Then the second piece that I’d like to talk about is hunting overall. It sounds like the hunt category would have been down even excluding the weather.
What really needs to happen in that category to drive an acceleration in the business? Thanks.
Edward Stack
Sure. The Chelsea Collective, we opened two stores.
They are really labs. The leases that we signed are only roughly 24 to 30 month leases, and we’ve got little exposure there.
What we’ve learned is that there is--we’ve learned some things that we can bring back into the Dick’s business around the accessory category, around some of the key brands that we have in the Chelsea Collective that we could bring into the Dick’s store. We’ve learned some things around the service element of how important that personalized service is to the woman coming in to shop in the store.
We’ve learned that the footwear component of this is very important, these hook-ups, and then broadening out the lifestyle apparel, and Chelsea Collective has been very good. So we’ve learned some terrific things that we can bring into the main Dick’s store.

# [Your objective]
Quote the entire transcript excerpt about hunting and the Chelsea Collective stores, word for word. The items that follow have no connection to the transcript excerpt.

Element and text position data
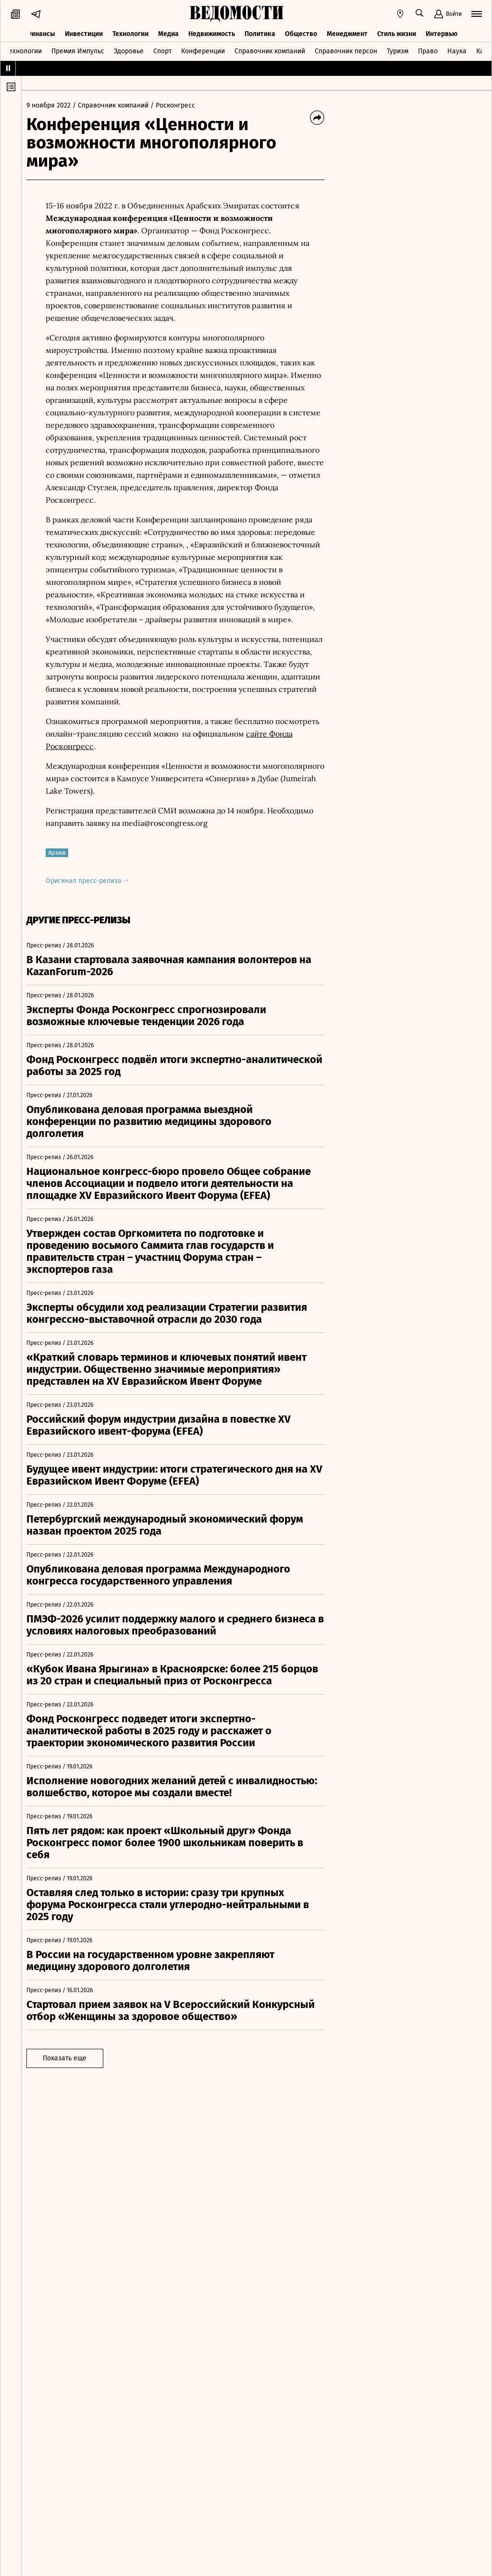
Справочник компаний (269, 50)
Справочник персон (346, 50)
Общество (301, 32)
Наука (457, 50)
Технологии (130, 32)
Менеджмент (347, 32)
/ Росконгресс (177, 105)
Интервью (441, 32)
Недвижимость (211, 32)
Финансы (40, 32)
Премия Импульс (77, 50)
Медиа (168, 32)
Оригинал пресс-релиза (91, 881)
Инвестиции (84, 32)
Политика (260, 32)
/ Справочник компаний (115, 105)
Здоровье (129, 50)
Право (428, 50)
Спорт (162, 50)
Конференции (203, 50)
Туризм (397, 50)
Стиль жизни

# [Answer]
Then the second piece that I’d like to talk about is hunting overall. It sounds like the hunt category would have been down even excluding the weather.
What really needs to happen in that category to drive an acceleration in the business? Thanks.
Edward Stack
Sure. The Chelsea Collective, we opened two stores.
They are really labs. The leases that we signed are only roughly 24 to 30 month leases, and we’ve got little exposure there.
What we’ve learned is that there is--we’ve learned some things that we can bring back into the Dick’s business around the accessory category, around some of the key brands that we have in the Chelsea Collective that we could bring into the Dick’s store. We’ve learned some things around the service element of how important that personalized service is to the woman coming in to shop in the store.
We’ve learned that the footwear component of this is very important, these hook-ups, and then broadening out the lifestyle apparel, and Chelsea Collective has been very good. So we’ve learned some terrific things that we can bring into the main Dick’s store.